(Exercise) What is needed is an exact retyping of each entry, pictures excluded.

**** Data extracts

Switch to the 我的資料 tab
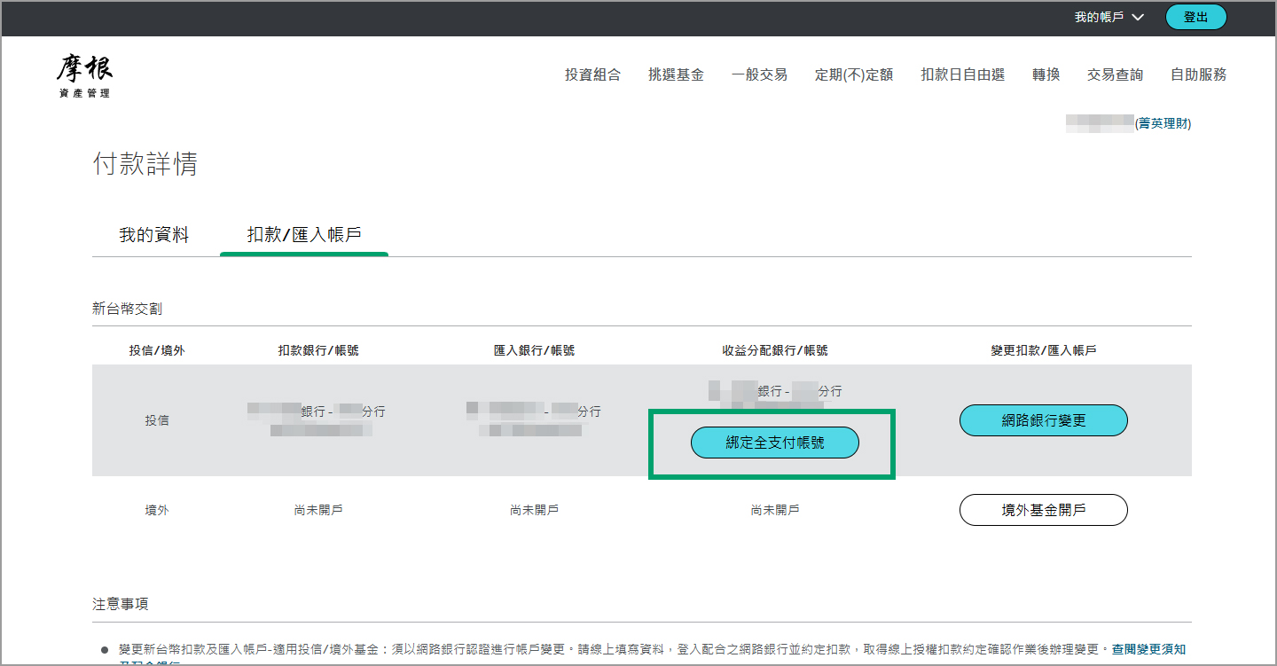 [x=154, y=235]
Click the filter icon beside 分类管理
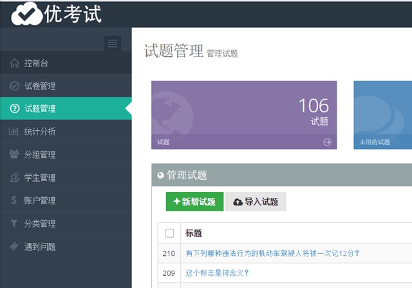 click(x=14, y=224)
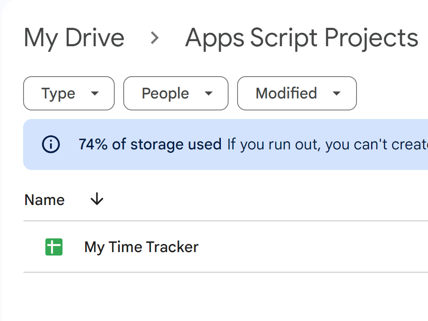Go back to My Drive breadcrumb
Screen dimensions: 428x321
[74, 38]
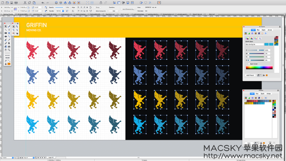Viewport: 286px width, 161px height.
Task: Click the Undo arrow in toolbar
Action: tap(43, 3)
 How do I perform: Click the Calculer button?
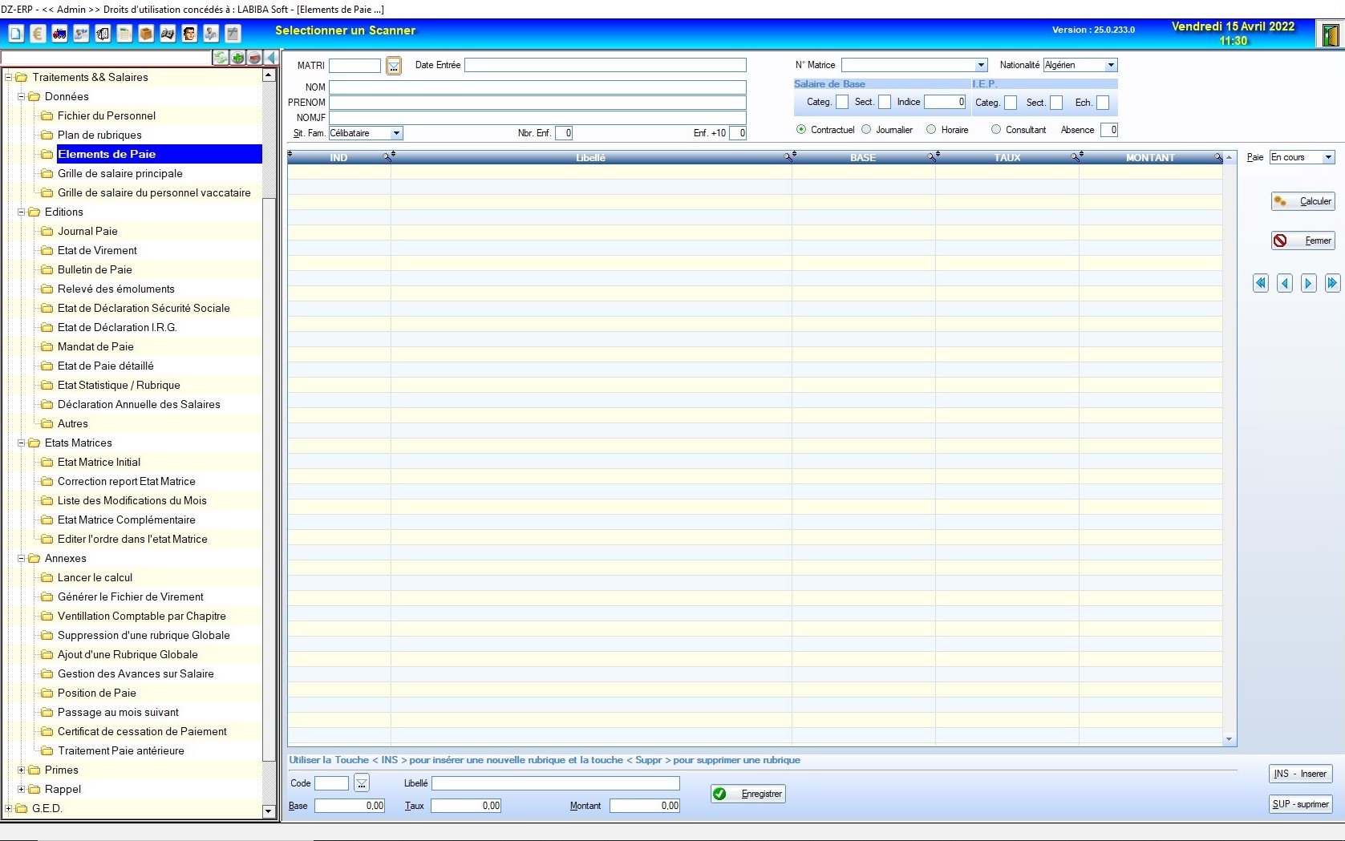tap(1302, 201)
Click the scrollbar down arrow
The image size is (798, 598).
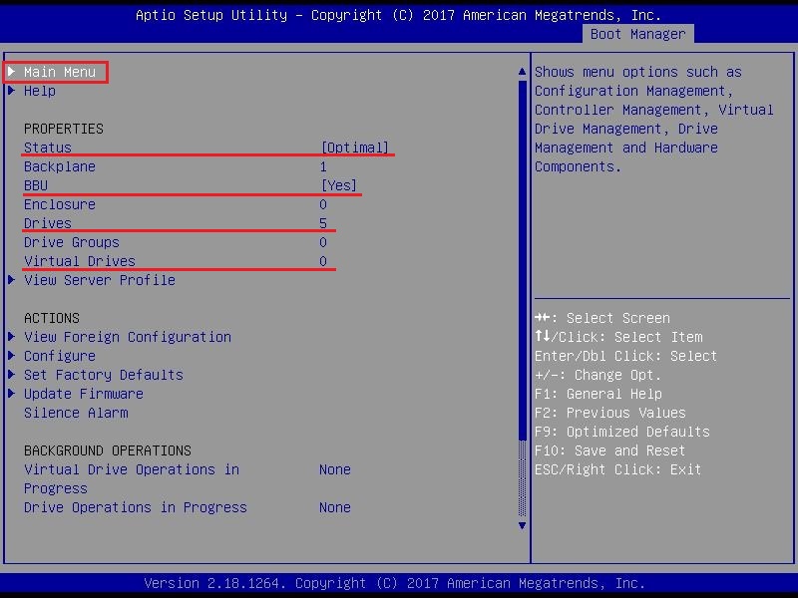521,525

********

(Exercise output)
Switch to the 我的資料 tab
 [x=154, y=235]
Click the filter icon beside 分类管理
 click(x=14, y=224)
Go back to My Drive breadcrumb
Screen dimensions: 428x321
[74, 38]
Viewport: 286px width, 161px height.
Task: Click the Undo arrow in toolbar
Action: tap(43, 3)
 How do I perform: Click the Calculer button?
tap(1302, 201)
Click the scrollbar down arrow
The image size is (798, 598).
521,525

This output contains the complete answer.